The idea was originally from a short story that Farmer wrote for an anthology, but she withdrew and decided to expand it after realizing it was too closely tied to her own life. It is partially inspired by Farmer helping a Mexican man get to a city in Arizona after leaving Mexico, evidenced in the story through its theme of illegal immigration. The book is not as long as Farmer would have liked because of its young adult audience, and she was unable to swear because of publishing rules.
As The House of the Scorpion drew on so much of her childhood, Farmer found it difficult to write the sequel. The sequel, entitled The Lord of Opium, was finally published on September 3, 2013. The story begins a few hours after the final events of the first book.

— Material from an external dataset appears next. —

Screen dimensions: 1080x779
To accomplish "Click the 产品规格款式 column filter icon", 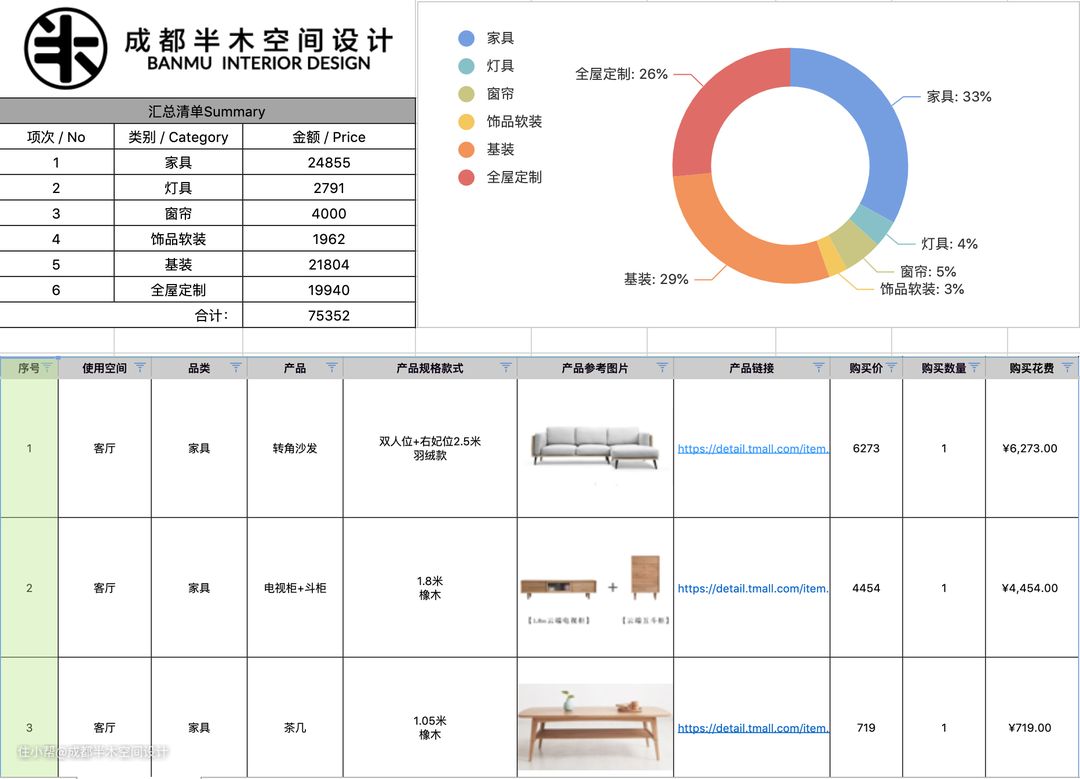I will pos(506,368).
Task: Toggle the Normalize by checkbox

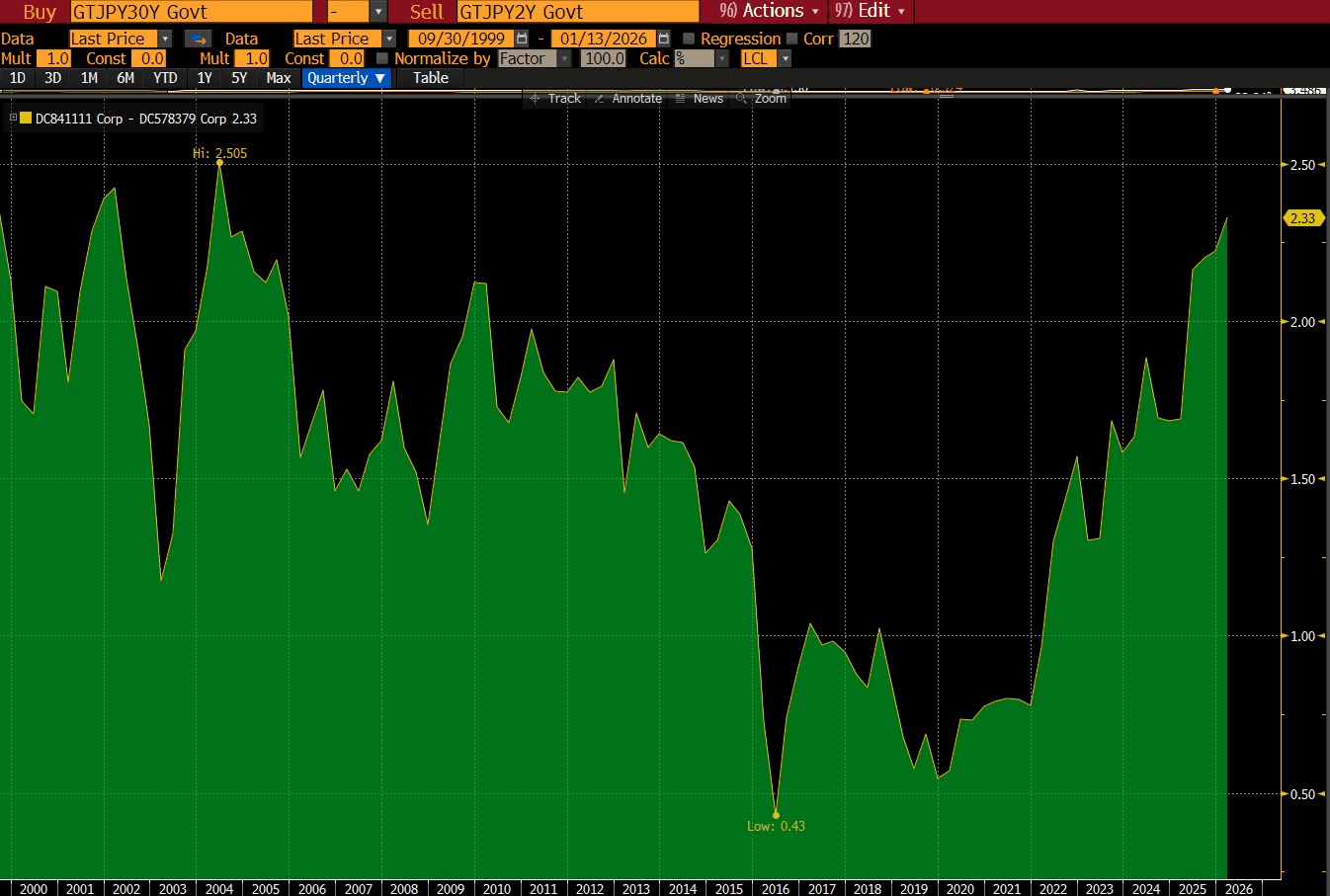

The story is set in the country of Opium, a narrow strip of land between Mexico (now called Aztlán), and the United States, which is ruled by Matteo Alacrán, or El Patrón, an incredibly powerful drug lord who is over 140 years old. Opium consists of several drug-producing Farms, of which the Alacrán estate (which produces opium poppies) is the largest. The protagonist, Matt, is a clone of El Patrón. For the first six years of his life, he lives in a small house on the edge of the poppy fields with Celia, a cook working in El Patrón's mansion. When he is discovered by three children, Emilia and Steven and Maria, he smashes a window and jumps out of the house. Unaware of the danger of jumping barefoot onto smashed glass, he has to be carried to El Patrón's mansion and treated for his injuries. Matt is treated kindly until Mr. Alacrán, El Patrón's great-grandson, recognizes him as a clone, resulting in a few months where he is locked in a room and treated like an animal. When he finds out, El Patrón gives Matt clothes and his own room and commands everyone to treat him with respect. Matt is also given a bodyguard, Tam Lin, a reformed terrorist who becomes a father figure to him. He lives in the house for the next seven years and befriends María, a friendship that gradually blossoms into romance. Matt is kept in the dark about his identity, however, until a cruel joke reveals to him that he is a clone. Matt also discovers that all clones are supposed to be injected when "harvested" (born) with a compound that cripples their brains and turns them into little more than thrashing, drooling animals meant to donate organs. In denial, he convinces himself that El Patrón would not hire tutors for him and keep him entertained if he were intending to kill him, and that instead he must be wanted to run the country when El Patrón dies.